▸ Problem requirements
From the line that contains "Given: Click the breadcrumb chevron separator" down to the final line of the listing below, set down every line exactly, both ends included, and drop the pictures.
*** Data for processing ***
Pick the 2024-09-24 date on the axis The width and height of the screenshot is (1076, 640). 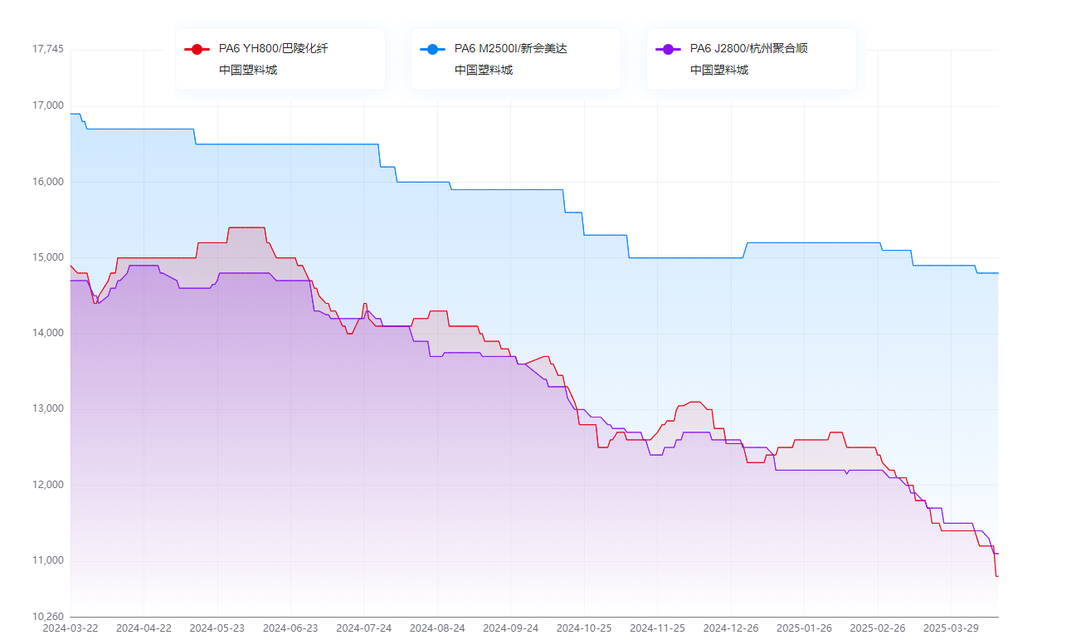511,628
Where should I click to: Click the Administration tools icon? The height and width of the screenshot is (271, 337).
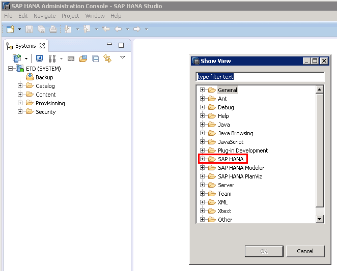tap(51, 58)
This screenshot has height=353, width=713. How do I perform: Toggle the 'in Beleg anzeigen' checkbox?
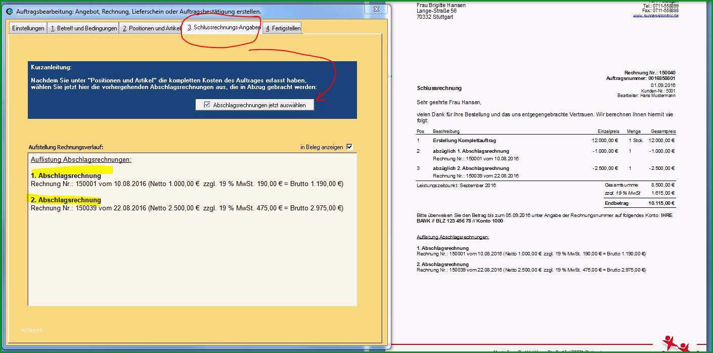click(349, 147)
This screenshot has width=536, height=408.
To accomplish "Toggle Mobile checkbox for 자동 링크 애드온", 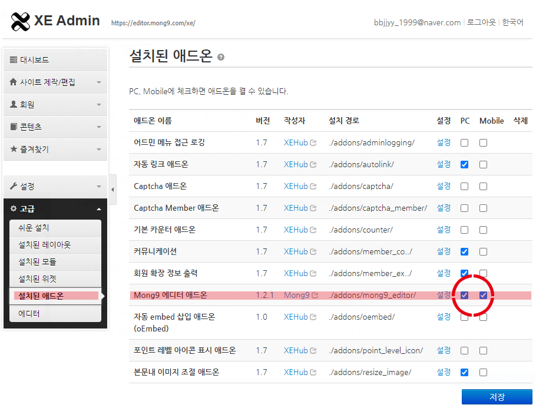I will pos(484,165).
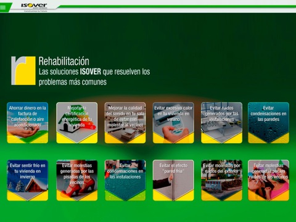Click the 'Construimos tu Futuro' tagline
296x222 pixels.
(x=36, y=11)
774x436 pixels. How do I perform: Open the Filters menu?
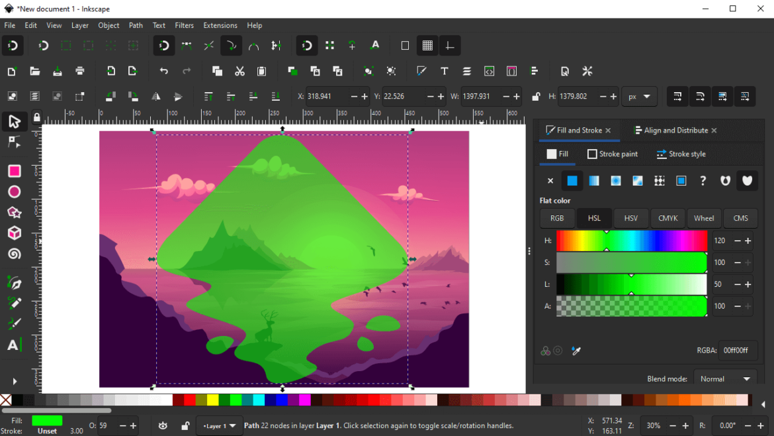point(184,25)
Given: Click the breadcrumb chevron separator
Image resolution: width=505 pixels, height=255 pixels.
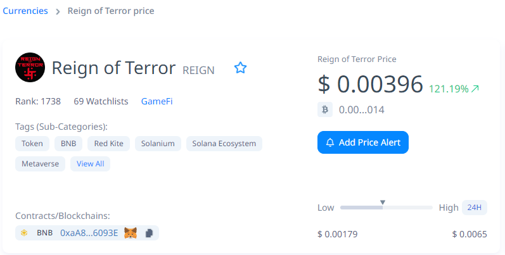Looking at the screenshot, I should coord(58,11).
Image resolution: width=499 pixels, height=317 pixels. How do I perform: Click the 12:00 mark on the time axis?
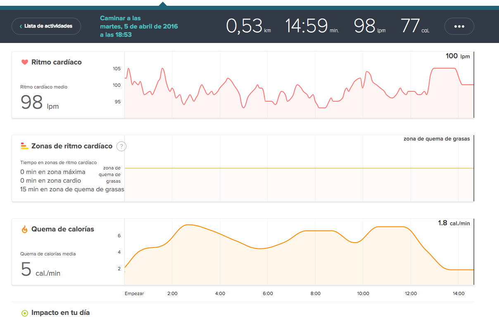(x=411, y=293)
*** End of Data for processing ***
▸ Task response
Given: Click the breadcrumb chevron separator
Image resolution: width=505 pixels, height=255 pixels.
Looking at the screenshot, I should coord(58,11).
Image resolution: width=499 pixels, height=317 pixels. How do I perform: Click the 12:00 mark on the time axis?
(x=411, y=293)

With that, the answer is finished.